LncRNA LINC00942 promotes chemoresistance in gastric cancer by suppressing MSI2 degradation to enhance c-Myc mRNA stability.

BACKGROUND: Chemoresistance to cisplatin (DDP) remains a major challenge in advanced gastric cancer (GC) treatment. Although accumulating evidence suggests an association between dysregulation of long non-coding RNAs (lncRNAs) and chemoresistance, the regulatory functions and complexities of lncRNAs in modulating DDP-based chemotherapy in GC remain under-investigated. This study was designed to explore the critical chemoresistance-related lncRNAs in GC and identify novel therapeutic targets for patients with chemoresistant GC. METHODS: Chemoresistance-related lncRNAs were identified through microarray and verified through a quantitative real-time polymerase chain reaction (qRT-PCR). Proteins bound by lncRNAs were identified through a human proteome array and validated through RNA immunoprecipitation (RIP) and RNA pull-down assays. Co-immunoprecipitation and ubiquitination assays were performed to explore the molecular mechanisms of the Musashi2 (MSI2) post-modification. The effects of LINC00942 (LNC942) and MSI2 on DDP-based chemotherapy were investigated through MTS, apoptosis assays and xenograft tumour formation in vivo. RESULTS: LNC942 was found to be up-regulated in chemoresistant GC cells, and its high expression was positively correlated with the poor prognosis of patients with GC. Functional studies indicated that LNC942 confers chemoresistance to GC cells by impairing apoptosis and inducing stemness. Mechanically, LNC942 up-regulated the MSI2 expression by preventing its interaction with SCFß-TRCP E3 ubiquitin ligase, eventually inhibiting ubiquitination.
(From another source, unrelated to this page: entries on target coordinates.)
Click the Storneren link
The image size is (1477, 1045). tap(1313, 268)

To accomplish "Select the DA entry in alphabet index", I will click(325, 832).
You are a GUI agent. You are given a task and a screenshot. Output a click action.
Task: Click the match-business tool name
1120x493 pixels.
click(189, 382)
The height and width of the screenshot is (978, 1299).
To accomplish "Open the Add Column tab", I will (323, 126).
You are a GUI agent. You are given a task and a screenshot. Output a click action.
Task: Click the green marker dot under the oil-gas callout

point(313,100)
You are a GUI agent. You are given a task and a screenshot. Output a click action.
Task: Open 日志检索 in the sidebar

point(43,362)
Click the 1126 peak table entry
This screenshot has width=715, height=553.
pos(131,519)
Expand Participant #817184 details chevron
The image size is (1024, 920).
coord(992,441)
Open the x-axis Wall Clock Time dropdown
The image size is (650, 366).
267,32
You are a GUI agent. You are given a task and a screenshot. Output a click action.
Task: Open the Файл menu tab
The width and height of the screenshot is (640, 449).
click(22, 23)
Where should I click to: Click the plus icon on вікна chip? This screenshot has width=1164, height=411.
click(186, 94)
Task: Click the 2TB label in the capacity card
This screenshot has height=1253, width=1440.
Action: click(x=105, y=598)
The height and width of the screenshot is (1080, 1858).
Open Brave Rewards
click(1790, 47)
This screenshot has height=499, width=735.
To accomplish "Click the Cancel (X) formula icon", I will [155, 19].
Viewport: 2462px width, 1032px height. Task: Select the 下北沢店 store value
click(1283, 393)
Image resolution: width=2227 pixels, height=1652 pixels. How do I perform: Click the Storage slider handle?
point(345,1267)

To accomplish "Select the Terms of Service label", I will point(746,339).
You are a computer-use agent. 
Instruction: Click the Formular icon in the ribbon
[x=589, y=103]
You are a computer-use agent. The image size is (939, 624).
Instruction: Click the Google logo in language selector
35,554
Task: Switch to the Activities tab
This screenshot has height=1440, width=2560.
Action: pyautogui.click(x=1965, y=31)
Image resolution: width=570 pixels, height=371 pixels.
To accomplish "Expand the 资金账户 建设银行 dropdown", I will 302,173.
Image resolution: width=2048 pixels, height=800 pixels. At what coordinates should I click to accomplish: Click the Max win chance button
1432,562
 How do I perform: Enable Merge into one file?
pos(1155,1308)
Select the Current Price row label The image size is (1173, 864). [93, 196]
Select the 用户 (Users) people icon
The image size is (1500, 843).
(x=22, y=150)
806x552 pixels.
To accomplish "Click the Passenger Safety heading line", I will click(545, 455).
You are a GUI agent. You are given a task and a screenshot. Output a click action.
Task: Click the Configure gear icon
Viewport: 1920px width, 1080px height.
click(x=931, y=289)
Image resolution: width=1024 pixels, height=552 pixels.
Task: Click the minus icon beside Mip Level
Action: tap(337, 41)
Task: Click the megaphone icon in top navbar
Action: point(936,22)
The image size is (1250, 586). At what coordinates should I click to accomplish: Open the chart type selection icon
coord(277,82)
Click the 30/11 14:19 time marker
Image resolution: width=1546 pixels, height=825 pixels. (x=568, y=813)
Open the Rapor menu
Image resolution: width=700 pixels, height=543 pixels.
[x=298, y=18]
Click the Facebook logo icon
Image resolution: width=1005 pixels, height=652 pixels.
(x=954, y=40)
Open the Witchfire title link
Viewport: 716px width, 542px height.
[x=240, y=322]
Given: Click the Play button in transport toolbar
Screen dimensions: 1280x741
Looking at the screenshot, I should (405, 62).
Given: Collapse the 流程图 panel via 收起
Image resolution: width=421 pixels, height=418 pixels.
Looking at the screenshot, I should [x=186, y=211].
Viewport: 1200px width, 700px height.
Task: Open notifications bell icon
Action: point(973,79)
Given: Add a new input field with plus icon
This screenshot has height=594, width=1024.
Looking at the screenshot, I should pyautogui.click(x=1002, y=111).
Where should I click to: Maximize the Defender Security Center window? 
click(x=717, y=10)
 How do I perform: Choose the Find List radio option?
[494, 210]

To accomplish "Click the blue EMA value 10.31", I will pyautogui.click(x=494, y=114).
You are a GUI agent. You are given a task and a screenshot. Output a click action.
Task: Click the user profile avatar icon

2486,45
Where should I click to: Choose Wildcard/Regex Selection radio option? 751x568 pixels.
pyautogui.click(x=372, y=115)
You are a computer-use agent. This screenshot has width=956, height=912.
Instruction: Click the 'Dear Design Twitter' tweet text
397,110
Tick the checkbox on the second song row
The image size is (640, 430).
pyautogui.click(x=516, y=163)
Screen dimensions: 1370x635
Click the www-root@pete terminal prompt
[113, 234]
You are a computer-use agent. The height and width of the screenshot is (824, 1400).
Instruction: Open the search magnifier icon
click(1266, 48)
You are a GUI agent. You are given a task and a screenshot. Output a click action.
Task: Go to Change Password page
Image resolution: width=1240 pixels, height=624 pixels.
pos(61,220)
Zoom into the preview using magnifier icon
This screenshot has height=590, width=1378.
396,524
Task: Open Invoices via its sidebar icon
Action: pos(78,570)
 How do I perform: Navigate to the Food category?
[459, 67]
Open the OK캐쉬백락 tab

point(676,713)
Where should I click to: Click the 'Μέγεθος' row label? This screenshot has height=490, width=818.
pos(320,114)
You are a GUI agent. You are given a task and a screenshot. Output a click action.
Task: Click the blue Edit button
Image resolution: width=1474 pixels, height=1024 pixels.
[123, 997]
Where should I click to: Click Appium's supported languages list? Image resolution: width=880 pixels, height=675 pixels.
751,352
Then, LNC942 stabilized c-Myc mRNA in an N6-methyladenosine (m6 A)-dependent manner. As a potential m6 A recognition protein, MSI2 stabilized c-Myc mRNA with m6 A modifications. Moreover, inhibition of the LNC942-MSI2-c-Myc axis was found to restore chemosensitivity both in vitro and in vivo. CONCLUSIONS: These results uncover a chemoresistant accelerating function of LNC942 in GC, and disrupting the LNC942-MSI2-c-Myc axis could be a novel therapeutic strategy for GC patients undergoing chemoresistance.